Autonomous Vehicles meet Multimodal Foundation Models

Overview

Building safe and intelligent Autonomous Vehicles (AVs) capable of human-like reasoning is a challenging problem, pushing the limits of computer vision. Current AV systems struggle with diverse and unseen driving scenarios, necessitating a shift in research focus. Recently, multimodal large language models (MLLMs) have shown great promise in understanding human intent and solving complex problems. Such models not only showcase incredible capabilities in understanding human intent and solving complex and unstructured problems, but scale gracefully with data and compute. This workshop explores leveraging MLLMs to tackle key challenges in AV.

Invited Speakers

Boris Ivanovic

NVIDIA

Hongyang Li

The University of Hong Kong & Shanghai AI Lab

Hang Zhao

Tsinghua University

Long Chen

Wayve

Katerina Fragkiadaki

Carnegie Mellon University

Schedule

Time	Event
13:50 - 14:00	Opening Remarks
14:00 - 14:30	Boris Ivanovic
14:30 - 15:00	Hongyang Li
15:00 - 15:30	Hang Zhao
15:30 - 16:00	Break
16:00 - 16:30	Long Chen
16:30 - 17:00	Katerina Fragkiadaki
17:00 - 17:30	Oral Session
17:30 - 18:00	Poster Session

Call for Papers

We welcome authors to submit their papers in two different formats: full-paper (~~4-8~~ 8-14 pages) or short-abstract (2 4 pages).
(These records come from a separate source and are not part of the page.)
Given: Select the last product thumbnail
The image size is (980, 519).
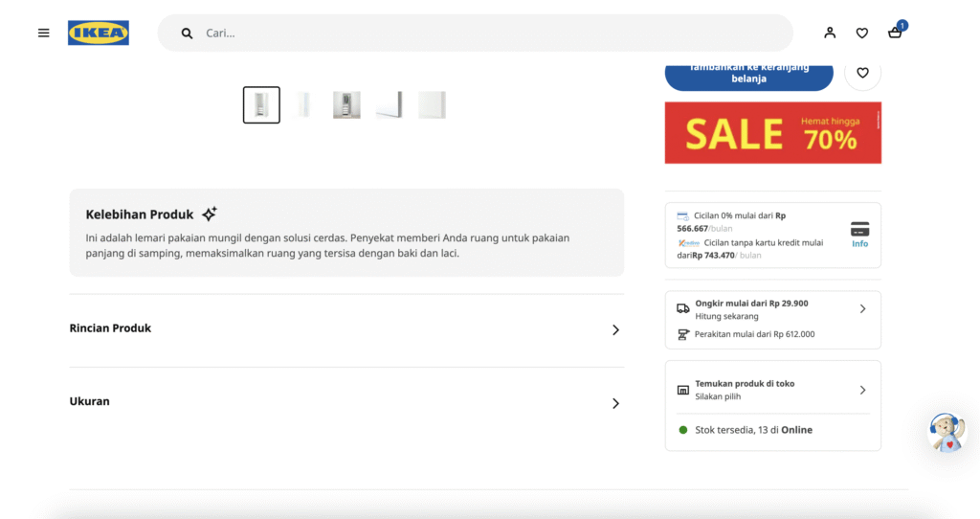Looking at the screenshot, I should (x=432, y=105).
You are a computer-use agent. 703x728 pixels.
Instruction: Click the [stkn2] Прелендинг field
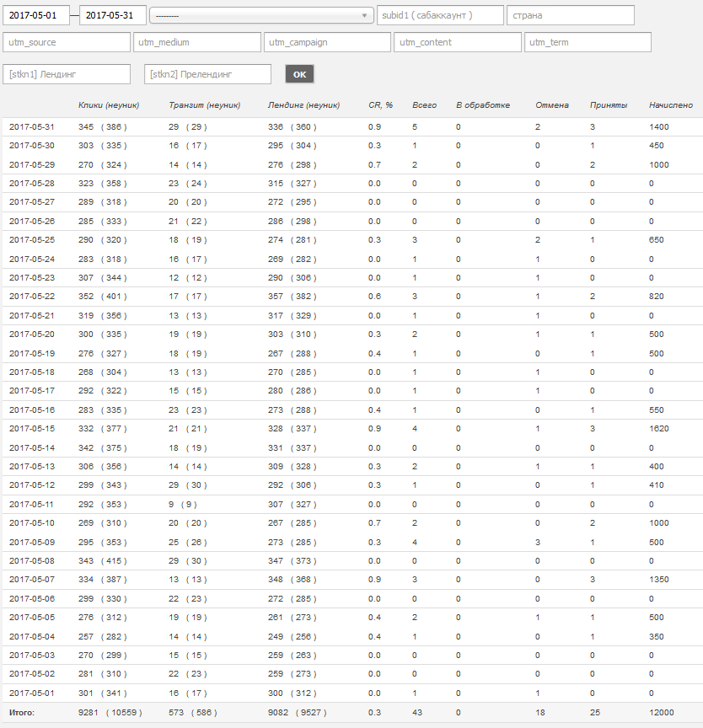(x=207, y=74)
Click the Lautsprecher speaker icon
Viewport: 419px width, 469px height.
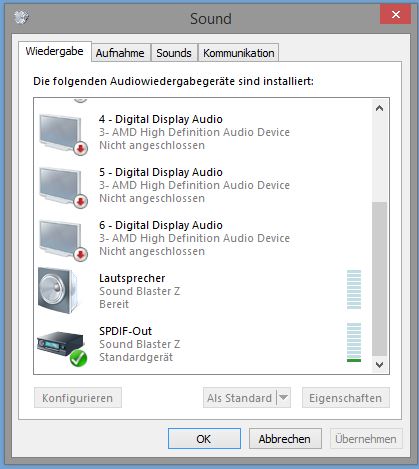click(x=58, y=291)
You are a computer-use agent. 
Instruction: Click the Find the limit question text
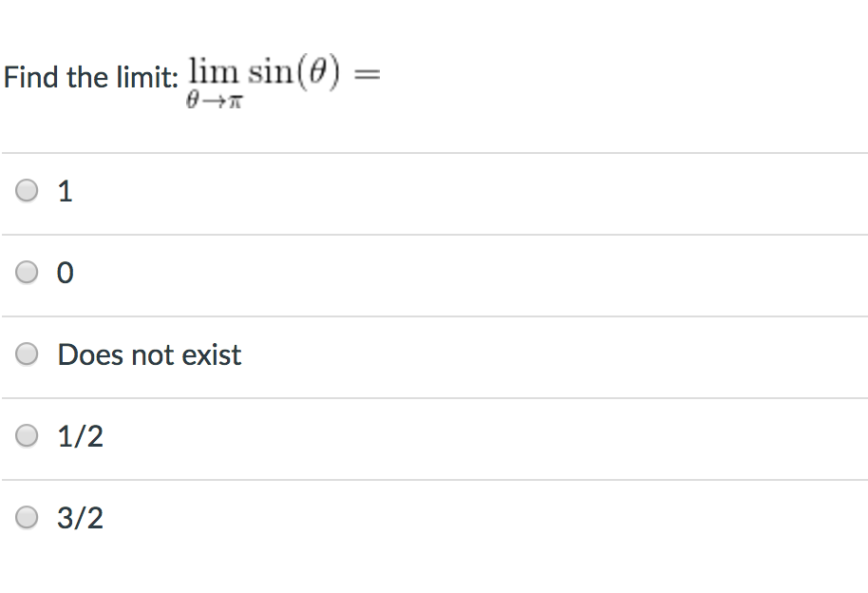coord(91,77)
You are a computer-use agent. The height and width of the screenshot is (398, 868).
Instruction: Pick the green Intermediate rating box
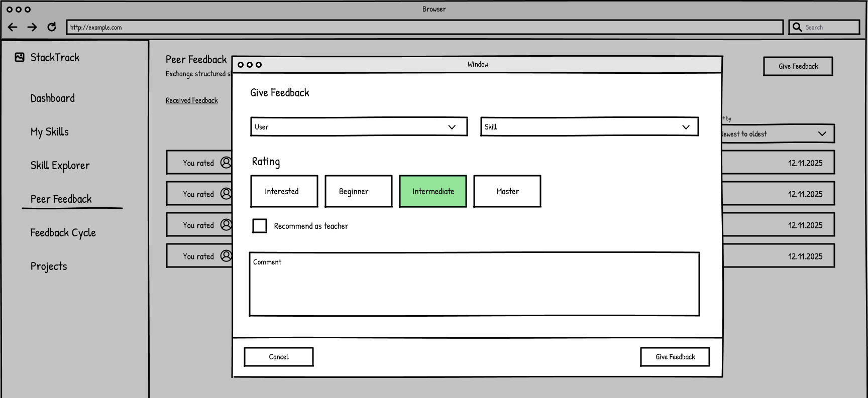click(x=433, y=191)
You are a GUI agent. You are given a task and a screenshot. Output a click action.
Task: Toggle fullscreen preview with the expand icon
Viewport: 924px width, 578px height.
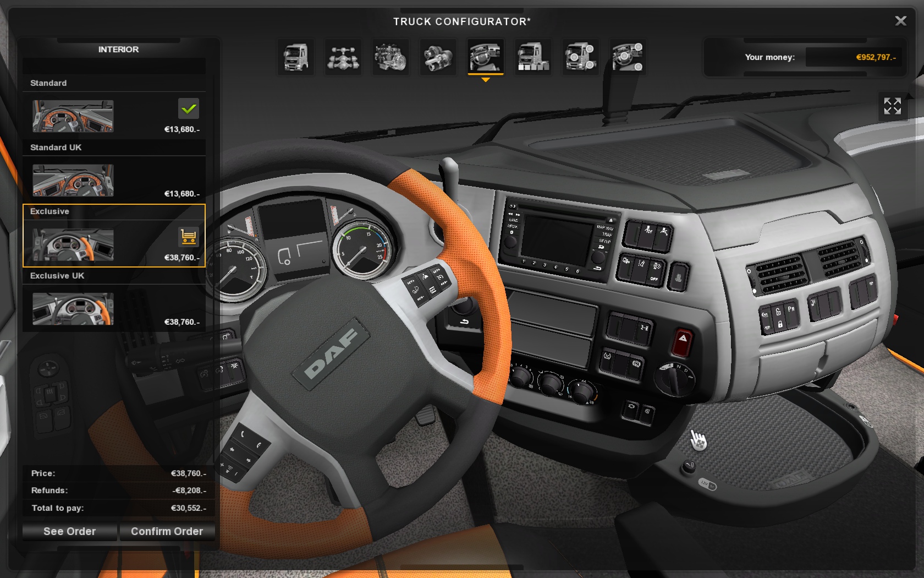tap(892, 106)
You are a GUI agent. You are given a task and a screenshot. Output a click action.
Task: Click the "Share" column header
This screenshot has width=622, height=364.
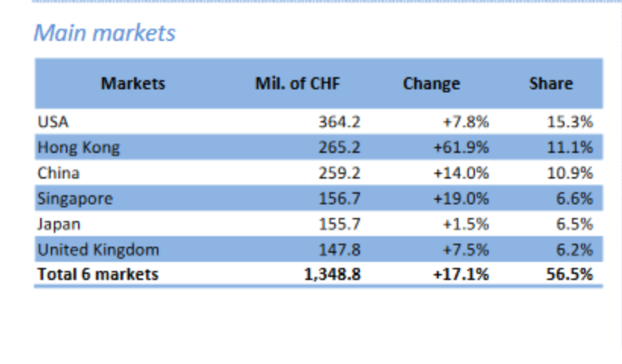551,83
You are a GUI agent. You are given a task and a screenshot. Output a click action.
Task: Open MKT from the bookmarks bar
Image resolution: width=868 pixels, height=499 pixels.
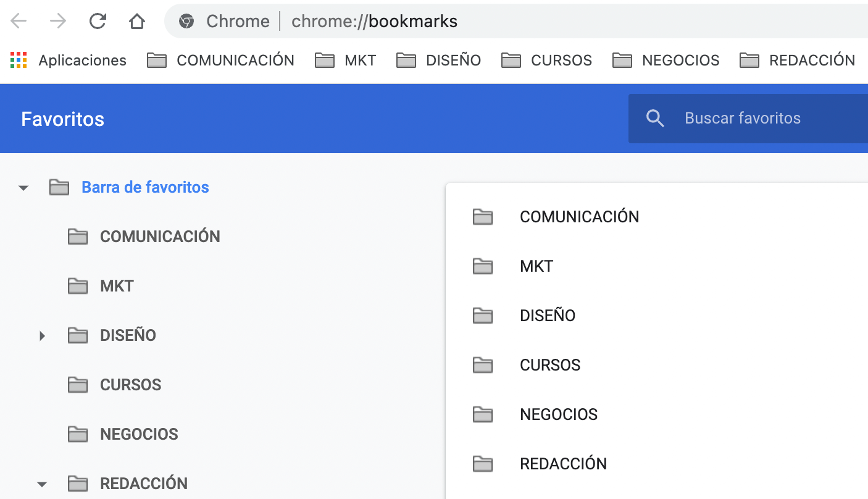point(346,60)
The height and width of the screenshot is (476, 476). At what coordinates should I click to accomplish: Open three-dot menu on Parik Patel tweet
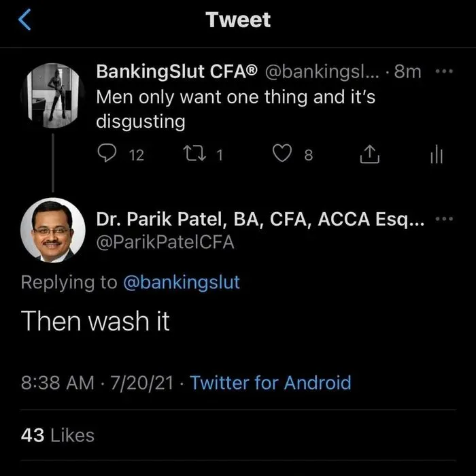tap(444, 218)
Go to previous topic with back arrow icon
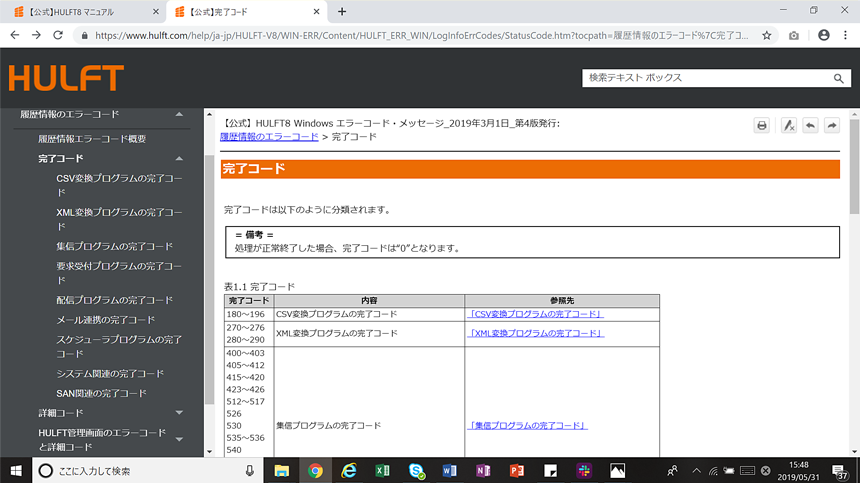The height and width of the screenshot is (483, 860). (x=810, y=125)
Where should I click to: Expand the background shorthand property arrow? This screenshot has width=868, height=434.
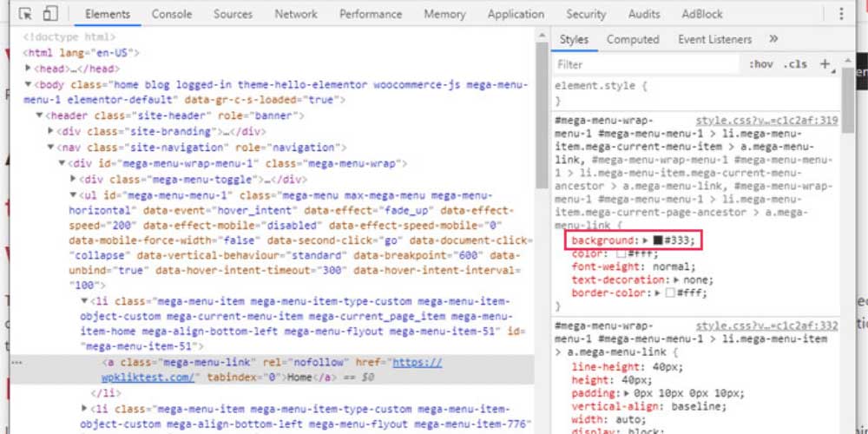tap(645, 240)
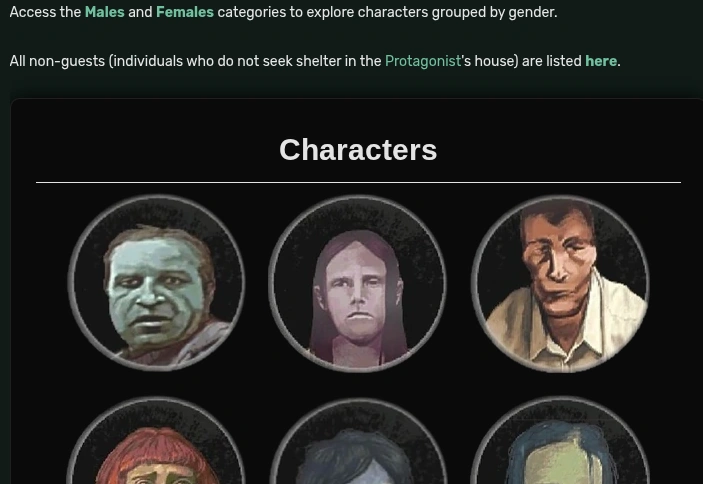Image resolution: width=703 pixels, height=484 pixels.
Task: Select the red-haired character portrait
Action: pos(156,441)
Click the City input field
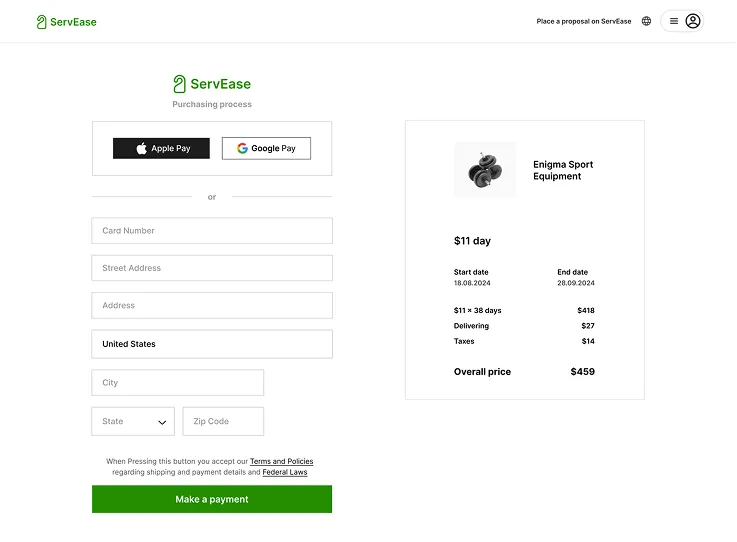The image size is (737, 542). [177, 383]
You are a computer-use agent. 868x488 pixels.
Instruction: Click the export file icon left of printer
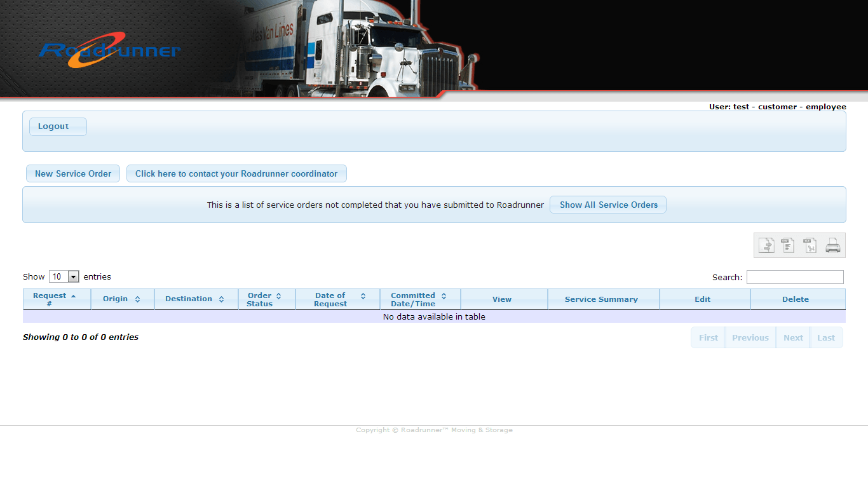click(810, 245)
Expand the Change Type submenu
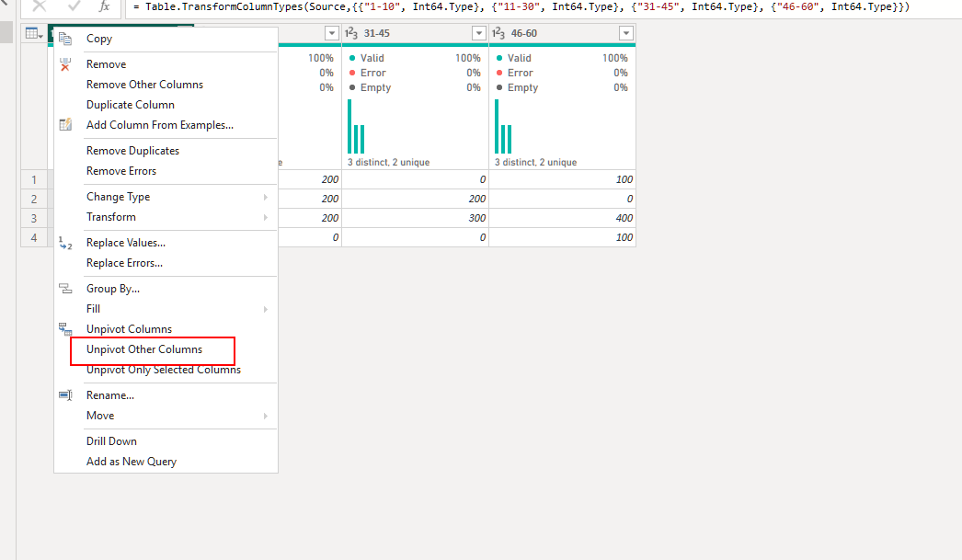 point(265,197)
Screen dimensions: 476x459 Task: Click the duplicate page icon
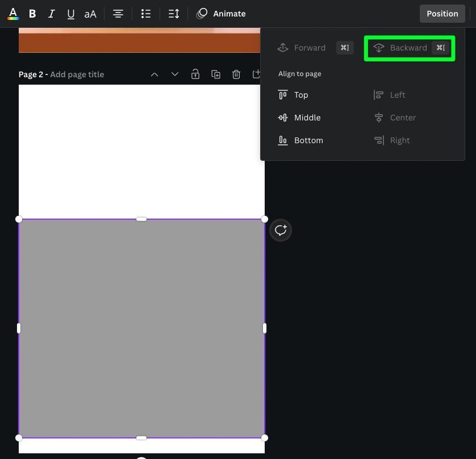click(x=216, y=74)
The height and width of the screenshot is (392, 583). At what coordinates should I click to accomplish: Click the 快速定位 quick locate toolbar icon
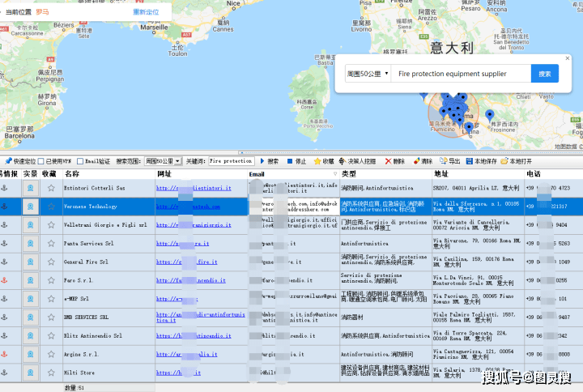click(8, 161)
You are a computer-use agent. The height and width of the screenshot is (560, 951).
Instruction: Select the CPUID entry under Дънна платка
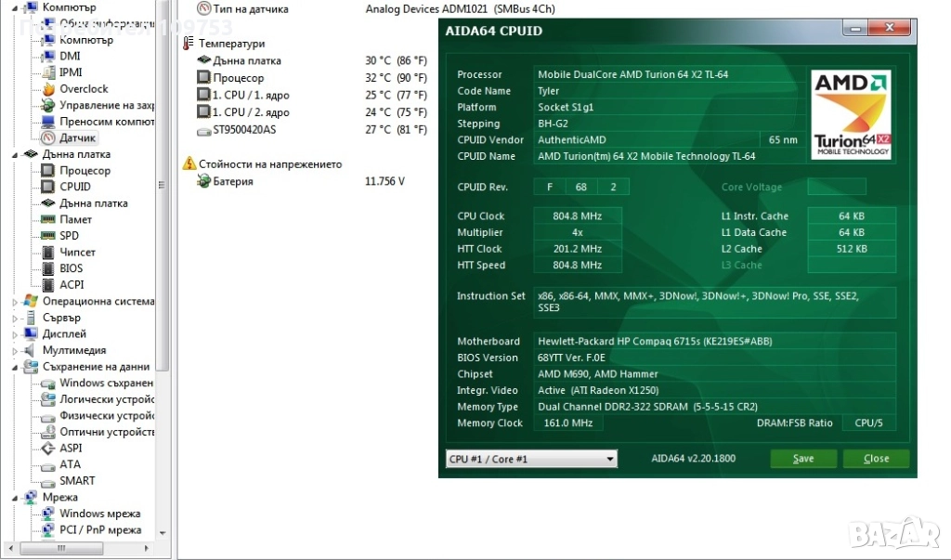75,187
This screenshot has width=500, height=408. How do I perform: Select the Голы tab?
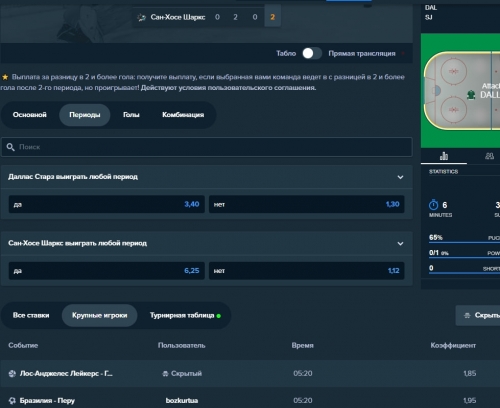coord(131,115)
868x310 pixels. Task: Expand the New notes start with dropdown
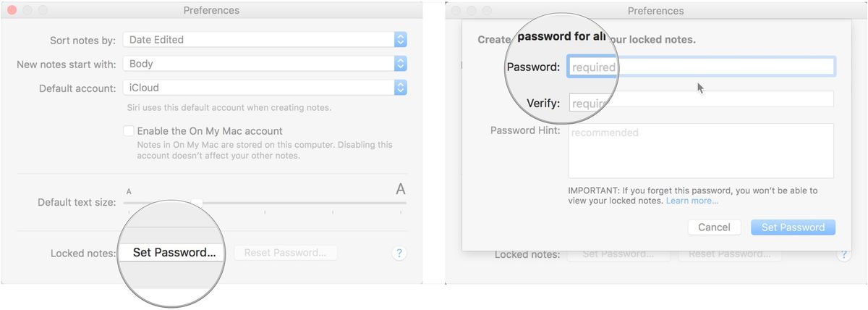pyautogui.click(x=264, y=64)
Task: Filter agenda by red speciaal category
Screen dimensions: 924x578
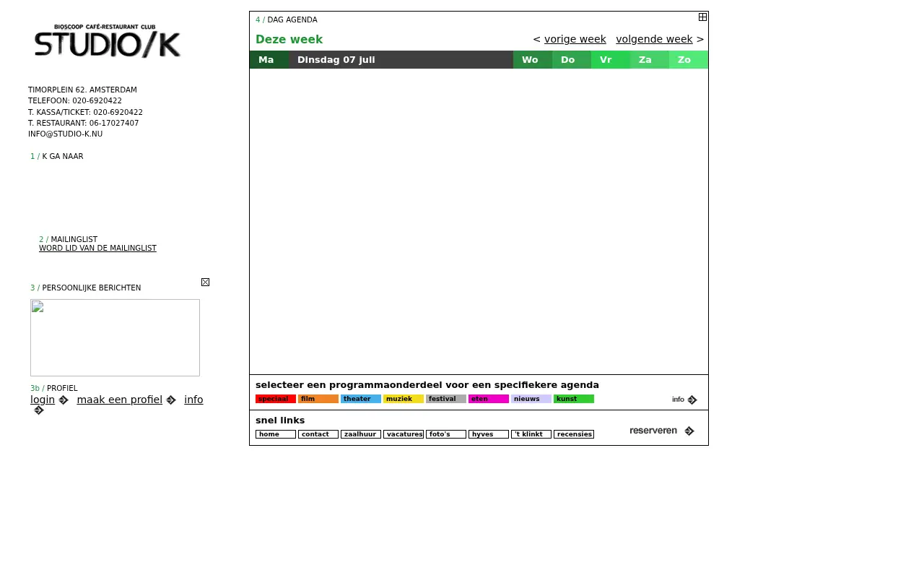Action: [276, 399]
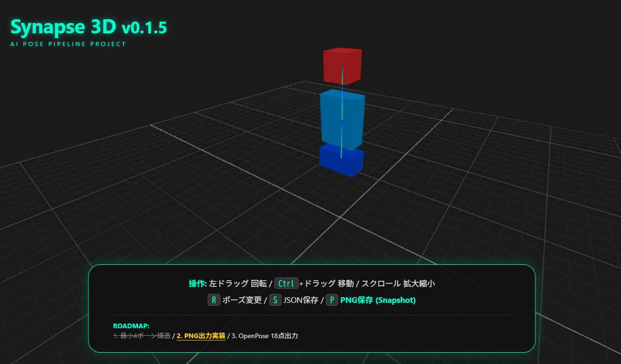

A full-paper should describe work that has not been published or accepted to another venue. A short-abstract can highlight work that has been published or accepted recently. Please use the ECCV 2024 paper template and follow the ECCV submission guidelines. Accepted papers will be posted on the website, but there will not be archival proceedings for this workshop.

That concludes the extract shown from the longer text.